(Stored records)
^^^^
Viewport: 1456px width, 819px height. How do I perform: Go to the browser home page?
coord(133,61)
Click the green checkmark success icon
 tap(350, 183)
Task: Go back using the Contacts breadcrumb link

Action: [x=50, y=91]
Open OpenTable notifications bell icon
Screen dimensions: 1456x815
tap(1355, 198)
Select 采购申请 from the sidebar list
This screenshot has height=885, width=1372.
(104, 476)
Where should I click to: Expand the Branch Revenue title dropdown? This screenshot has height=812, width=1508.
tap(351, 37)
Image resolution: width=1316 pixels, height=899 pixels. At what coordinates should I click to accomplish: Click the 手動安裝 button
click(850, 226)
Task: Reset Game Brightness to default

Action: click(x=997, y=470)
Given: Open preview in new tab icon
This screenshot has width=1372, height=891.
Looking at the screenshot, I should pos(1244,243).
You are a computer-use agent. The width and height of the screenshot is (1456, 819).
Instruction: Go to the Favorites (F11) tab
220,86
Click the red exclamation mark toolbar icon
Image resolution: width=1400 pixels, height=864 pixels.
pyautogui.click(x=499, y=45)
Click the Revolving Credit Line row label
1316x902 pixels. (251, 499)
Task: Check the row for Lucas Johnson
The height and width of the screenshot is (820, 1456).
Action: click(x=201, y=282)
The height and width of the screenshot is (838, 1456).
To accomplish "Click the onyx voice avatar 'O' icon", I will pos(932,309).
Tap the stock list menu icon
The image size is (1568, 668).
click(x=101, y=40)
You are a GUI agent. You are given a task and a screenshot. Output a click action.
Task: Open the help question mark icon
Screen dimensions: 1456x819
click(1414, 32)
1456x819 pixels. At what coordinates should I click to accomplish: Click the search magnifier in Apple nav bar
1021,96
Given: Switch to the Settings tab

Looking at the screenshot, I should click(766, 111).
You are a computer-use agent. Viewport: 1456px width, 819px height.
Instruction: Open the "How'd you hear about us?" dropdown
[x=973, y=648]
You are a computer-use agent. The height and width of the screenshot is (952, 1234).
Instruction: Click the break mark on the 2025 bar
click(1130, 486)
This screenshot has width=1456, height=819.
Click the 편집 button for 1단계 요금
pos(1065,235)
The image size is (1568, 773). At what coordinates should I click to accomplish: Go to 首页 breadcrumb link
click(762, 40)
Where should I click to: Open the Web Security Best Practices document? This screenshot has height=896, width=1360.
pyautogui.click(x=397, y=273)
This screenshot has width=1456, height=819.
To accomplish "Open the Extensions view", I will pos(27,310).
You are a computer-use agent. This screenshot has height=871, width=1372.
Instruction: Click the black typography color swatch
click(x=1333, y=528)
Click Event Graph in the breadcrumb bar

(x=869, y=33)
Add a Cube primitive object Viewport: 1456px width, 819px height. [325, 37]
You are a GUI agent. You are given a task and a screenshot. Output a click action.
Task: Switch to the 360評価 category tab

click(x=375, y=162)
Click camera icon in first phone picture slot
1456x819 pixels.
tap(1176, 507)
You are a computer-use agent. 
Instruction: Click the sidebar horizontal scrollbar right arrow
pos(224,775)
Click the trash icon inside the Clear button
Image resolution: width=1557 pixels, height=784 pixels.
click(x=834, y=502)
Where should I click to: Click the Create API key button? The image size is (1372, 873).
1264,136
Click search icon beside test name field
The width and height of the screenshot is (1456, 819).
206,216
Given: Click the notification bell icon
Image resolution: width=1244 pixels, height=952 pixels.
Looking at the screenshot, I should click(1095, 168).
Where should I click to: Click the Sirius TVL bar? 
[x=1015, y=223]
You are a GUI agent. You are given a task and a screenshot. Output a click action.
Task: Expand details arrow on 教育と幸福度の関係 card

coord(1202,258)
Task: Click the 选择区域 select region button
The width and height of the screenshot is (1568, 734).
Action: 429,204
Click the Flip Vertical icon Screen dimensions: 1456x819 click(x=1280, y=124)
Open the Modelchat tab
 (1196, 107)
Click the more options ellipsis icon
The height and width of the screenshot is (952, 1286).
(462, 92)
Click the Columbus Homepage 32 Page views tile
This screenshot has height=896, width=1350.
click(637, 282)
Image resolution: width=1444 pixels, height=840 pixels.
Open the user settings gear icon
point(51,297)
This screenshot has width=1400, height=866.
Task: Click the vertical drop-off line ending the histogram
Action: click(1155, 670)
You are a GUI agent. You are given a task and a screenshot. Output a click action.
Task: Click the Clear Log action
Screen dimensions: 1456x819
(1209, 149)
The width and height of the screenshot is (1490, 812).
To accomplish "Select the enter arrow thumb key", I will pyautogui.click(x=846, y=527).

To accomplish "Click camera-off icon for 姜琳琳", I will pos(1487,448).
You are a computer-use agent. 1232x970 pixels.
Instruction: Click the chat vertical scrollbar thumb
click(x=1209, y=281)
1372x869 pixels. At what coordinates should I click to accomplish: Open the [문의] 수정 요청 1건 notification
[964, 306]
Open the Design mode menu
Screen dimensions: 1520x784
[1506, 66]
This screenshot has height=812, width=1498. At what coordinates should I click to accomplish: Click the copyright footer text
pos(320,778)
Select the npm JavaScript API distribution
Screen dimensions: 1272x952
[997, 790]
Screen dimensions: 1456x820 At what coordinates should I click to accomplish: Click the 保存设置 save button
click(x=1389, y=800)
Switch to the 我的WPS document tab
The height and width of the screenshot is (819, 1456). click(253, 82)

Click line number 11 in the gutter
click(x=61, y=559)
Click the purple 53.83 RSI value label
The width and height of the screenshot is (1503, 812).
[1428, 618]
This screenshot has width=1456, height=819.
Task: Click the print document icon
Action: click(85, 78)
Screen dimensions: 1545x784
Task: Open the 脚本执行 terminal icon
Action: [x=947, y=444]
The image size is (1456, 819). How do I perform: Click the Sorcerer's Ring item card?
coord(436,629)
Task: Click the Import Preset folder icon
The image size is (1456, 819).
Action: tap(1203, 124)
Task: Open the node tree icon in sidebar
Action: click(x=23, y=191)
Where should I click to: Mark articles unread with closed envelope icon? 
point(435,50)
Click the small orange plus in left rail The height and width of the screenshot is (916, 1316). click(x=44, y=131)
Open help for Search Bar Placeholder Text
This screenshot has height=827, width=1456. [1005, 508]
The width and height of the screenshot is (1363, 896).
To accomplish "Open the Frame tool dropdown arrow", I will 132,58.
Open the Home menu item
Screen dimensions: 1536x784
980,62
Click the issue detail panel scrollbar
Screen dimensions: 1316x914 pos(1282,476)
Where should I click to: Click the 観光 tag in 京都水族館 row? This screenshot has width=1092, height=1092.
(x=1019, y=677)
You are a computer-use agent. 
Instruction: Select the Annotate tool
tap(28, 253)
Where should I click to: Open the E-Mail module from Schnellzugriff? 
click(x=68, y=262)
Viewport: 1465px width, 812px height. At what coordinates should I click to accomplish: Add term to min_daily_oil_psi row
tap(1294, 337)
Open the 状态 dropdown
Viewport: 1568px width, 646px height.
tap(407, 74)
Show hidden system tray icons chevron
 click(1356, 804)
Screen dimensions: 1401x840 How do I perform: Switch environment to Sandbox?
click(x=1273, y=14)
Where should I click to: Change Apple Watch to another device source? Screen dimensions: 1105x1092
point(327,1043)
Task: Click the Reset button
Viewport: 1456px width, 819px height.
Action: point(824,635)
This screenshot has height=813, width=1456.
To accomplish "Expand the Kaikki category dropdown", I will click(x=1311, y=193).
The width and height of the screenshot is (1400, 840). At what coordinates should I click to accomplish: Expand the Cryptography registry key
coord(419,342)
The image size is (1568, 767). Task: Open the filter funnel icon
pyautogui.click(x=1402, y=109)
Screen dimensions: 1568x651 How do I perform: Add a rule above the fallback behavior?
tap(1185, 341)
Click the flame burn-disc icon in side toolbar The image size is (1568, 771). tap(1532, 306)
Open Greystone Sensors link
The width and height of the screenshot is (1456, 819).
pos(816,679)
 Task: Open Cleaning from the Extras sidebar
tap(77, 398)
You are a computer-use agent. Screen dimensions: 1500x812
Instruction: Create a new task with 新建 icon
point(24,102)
^^^^
Work to complete: Give the number of lines above that include "computer". Write nothing else.

Your response: 8